### Travail demandé
**a)** Retapez sans aucune modification le passage de l’entretien sur l’Indopacifique, de « Jean-Baptiste Jeangène Vilmer » à « de stratégies nationales. ».
**b)** Selon l’entretien sur l’Indopacifique, quelle part des semiconducteurs mondiaux Taïwan produit-elle ?

━━ Extrait choisi ━━

Politique Internationale — D’où vient ce concept d’Indopacifique ?
Jean-Baptiste Jeangène Vilmer — L’idée est ancienne. Les premières occurrences du terme « Indopacifique » remontent au XIXe siècle, pour désigner la continuité ethnolinguistique entre l’océan Indien, l’Asie du Sud-Est et la Mélanésie. On le retrouve ensuite dans la géopolitique allemande des années 1920-1930, notamment chez Karl Haushofer, et chez l’historien indien Kalidas Nag (1941). L’idée générale de cette première génération était simplement que les océans Indien et Pacifique étaient liés — par l’histoire, la démographie, la culture et, déjà, par les interdépendances économiques — et qu’il fallait donc penser cette méta-région comme un seul espace. Ce concept, qui consiste à lier deux océans, est donc avant tout maritime. C’est au XXIe siècle que la dimension stratégique de l’Indopacifique s’affirme, et qu’il fera l’objet d’un certain nombre de stratégies nationales.
P. I. — Pourquoi la région est-elle aussi stratégique ?
J.-B. J. V. — Parce que cette méta-région est celle de tous les superlatifs : recouvrant près de la moitié de la surface du globe, hébergeant les trois quarts de la population mondiale, c’est le moteur économique du monde. Elle génère 60 % du PIB global, concentre l’écrasante majorité des matières premières critiques (lithium, cuivre, nickel) et la quasi-totalité des chaînes de valeurs technologiques, notamment celles entrant dans la fabrication des ordinateurs et des téléphones intelligents (Taïwan produit 85 % des semiconducteurs dans le monde). Au moins trois crises potentiellement nucléaires y couvent — Chine/Taïwan, Corée du Nord/Corée du Sud et Inde/Pakistan — ainsi qu’un problème de prolifération balistique et nucléaire avec l’Iran, et sept des dix plus importants budgets de la défense au monde s’y concentrent. C’est aussi là que le dérèglement climatique est le plus évident, non seulement parce qu’y figurent certains des plus grands émetteurs de CO2 et que l’Indopacifique compte pour 45 % des émissions globales, mais aussi parce que les États insulaires sont parmi les plus vulnérables aux conséquences de ce dérèglement, comme on peut le voir notamment au Vanuatu où je me trouve.

━━━
━━ Données affichées ━━

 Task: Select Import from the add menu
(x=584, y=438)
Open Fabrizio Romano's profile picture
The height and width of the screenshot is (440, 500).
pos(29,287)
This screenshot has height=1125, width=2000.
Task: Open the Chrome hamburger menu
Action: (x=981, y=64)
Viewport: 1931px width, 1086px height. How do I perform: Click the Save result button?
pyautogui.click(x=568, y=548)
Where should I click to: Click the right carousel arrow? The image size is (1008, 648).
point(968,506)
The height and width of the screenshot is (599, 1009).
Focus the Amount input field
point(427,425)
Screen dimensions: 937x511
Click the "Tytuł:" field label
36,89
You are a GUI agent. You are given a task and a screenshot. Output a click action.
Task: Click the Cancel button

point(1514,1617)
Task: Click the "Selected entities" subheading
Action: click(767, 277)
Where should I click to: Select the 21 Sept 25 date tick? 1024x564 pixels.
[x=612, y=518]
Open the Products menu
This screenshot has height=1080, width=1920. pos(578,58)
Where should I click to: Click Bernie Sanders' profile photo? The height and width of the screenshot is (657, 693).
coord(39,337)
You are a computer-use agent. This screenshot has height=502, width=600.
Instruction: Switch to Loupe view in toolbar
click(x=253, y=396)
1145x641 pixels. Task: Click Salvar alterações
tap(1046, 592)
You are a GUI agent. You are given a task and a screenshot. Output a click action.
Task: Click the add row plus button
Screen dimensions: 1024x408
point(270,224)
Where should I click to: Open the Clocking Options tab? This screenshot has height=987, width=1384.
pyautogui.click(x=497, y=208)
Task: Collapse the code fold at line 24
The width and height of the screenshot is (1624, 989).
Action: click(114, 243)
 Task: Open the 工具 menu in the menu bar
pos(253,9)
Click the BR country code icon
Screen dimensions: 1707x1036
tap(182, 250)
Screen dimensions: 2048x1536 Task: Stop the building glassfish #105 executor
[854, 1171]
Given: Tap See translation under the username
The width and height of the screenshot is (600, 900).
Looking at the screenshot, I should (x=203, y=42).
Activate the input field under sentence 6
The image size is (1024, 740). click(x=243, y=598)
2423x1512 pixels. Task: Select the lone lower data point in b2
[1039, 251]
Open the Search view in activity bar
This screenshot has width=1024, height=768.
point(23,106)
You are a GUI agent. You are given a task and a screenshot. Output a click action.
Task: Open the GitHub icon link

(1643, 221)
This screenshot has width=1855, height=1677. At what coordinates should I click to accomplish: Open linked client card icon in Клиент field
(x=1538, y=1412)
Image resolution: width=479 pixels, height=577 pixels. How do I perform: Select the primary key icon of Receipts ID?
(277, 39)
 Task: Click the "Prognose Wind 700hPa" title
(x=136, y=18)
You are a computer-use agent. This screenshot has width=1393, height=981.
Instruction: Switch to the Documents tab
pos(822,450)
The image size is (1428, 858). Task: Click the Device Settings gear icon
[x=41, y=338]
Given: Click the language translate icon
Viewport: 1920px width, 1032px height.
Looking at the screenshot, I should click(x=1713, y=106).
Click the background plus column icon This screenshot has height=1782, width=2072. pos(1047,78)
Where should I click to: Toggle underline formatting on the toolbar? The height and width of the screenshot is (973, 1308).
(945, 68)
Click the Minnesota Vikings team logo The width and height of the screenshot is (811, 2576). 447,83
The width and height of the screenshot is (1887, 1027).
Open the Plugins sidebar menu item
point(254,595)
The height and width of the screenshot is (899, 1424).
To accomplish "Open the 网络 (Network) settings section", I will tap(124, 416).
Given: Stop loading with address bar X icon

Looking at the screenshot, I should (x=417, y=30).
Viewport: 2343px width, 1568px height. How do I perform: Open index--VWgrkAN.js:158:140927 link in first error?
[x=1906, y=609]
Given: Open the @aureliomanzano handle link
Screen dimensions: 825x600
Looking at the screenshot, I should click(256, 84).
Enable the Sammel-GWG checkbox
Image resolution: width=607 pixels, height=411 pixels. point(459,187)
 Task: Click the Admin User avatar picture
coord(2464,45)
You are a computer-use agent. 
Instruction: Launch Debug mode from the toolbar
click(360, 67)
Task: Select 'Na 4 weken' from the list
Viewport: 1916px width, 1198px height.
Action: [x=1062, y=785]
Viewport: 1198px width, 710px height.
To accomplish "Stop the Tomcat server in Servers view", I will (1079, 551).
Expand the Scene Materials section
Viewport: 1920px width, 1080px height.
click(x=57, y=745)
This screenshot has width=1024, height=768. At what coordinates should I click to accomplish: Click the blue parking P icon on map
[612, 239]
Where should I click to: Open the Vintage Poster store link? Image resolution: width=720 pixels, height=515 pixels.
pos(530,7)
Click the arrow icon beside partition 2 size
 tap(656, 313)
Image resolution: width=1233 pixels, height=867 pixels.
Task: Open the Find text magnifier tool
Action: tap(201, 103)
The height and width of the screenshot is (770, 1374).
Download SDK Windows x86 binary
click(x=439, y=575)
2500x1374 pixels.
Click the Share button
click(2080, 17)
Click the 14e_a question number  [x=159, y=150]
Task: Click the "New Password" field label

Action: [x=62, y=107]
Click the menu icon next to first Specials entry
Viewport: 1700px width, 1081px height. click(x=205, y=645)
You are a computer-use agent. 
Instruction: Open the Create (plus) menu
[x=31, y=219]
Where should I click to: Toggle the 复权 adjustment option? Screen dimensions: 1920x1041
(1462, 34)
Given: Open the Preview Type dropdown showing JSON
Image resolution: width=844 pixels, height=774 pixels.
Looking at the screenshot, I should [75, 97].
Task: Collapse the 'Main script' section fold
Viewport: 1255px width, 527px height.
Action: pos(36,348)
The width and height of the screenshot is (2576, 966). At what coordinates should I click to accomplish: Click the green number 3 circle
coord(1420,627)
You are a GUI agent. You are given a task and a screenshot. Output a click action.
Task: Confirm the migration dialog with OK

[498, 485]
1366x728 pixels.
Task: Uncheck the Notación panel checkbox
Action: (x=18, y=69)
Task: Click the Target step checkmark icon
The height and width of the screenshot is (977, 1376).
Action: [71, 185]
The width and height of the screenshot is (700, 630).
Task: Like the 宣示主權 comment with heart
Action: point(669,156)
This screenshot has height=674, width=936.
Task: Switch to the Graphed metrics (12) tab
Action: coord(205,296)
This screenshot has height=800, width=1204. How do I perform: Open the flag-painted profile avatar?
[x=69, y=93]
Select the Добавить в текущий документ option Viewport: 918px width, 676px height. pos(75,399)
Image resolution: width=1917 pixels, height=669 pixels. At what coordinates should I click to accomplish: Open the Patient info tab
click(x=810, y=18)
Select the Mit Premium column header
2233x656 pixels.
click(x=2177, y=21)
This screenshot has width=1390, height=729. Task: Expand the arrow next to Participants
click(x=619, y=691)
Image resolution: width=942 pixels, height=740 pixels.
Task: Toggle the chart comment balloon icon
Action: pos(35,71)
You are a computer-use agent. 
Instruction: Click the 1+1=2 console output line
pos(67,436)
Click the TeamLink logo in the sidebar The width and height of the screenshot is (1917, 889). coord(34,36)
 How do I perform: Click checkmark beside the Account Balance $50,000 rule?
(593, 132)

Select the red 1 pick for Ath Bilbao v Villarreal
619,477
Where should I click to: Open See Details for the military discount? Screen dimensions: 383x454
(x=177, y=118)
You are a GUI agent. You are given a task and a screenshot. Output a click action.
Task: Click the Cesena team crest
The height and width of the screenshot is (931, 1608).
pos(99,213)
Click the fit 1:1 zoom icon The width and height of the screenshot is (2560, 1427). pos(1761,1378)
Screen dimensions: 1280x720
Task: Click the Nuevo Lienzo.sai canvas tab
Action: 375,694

━━━

### Corrigé
**a)**
Jean-Baptiste Jeangène Vilmer — L’idée est ancienne. Les premières occurrences du terme « Indopacifique » remontent au XIXe siècle, pour désigner la continuité ethnolinguistique entre l’océan Indien, l’Asie du Sud-Est et la Mélanésie. On le retrouve ensuite dans la géopolitique allemande des années 1920-1930, notamment chez Karl Haushofer, et chez l’historien indien Kalidas Nag (1941). L’idée générale de cette première génération était simplement que les océans Indien et Pacifique étaient liés — par l’histoire, la démographie, la culture et, déjà, par les interdépendances économiques — et qu’il fallait donc penser cette méta-région comme un seul espace. Ce concept, qui consiste à lier deux océans, est donc avant tout maritime. C’est au XXIe siècle que la dimension stratégique de l’Indopacifique s’affirme, et qu’il fera l’objet d’un certain nombre de stratégies nationales.

**b)** Taïwan produit 85 % des semiconducteurs dans le monde.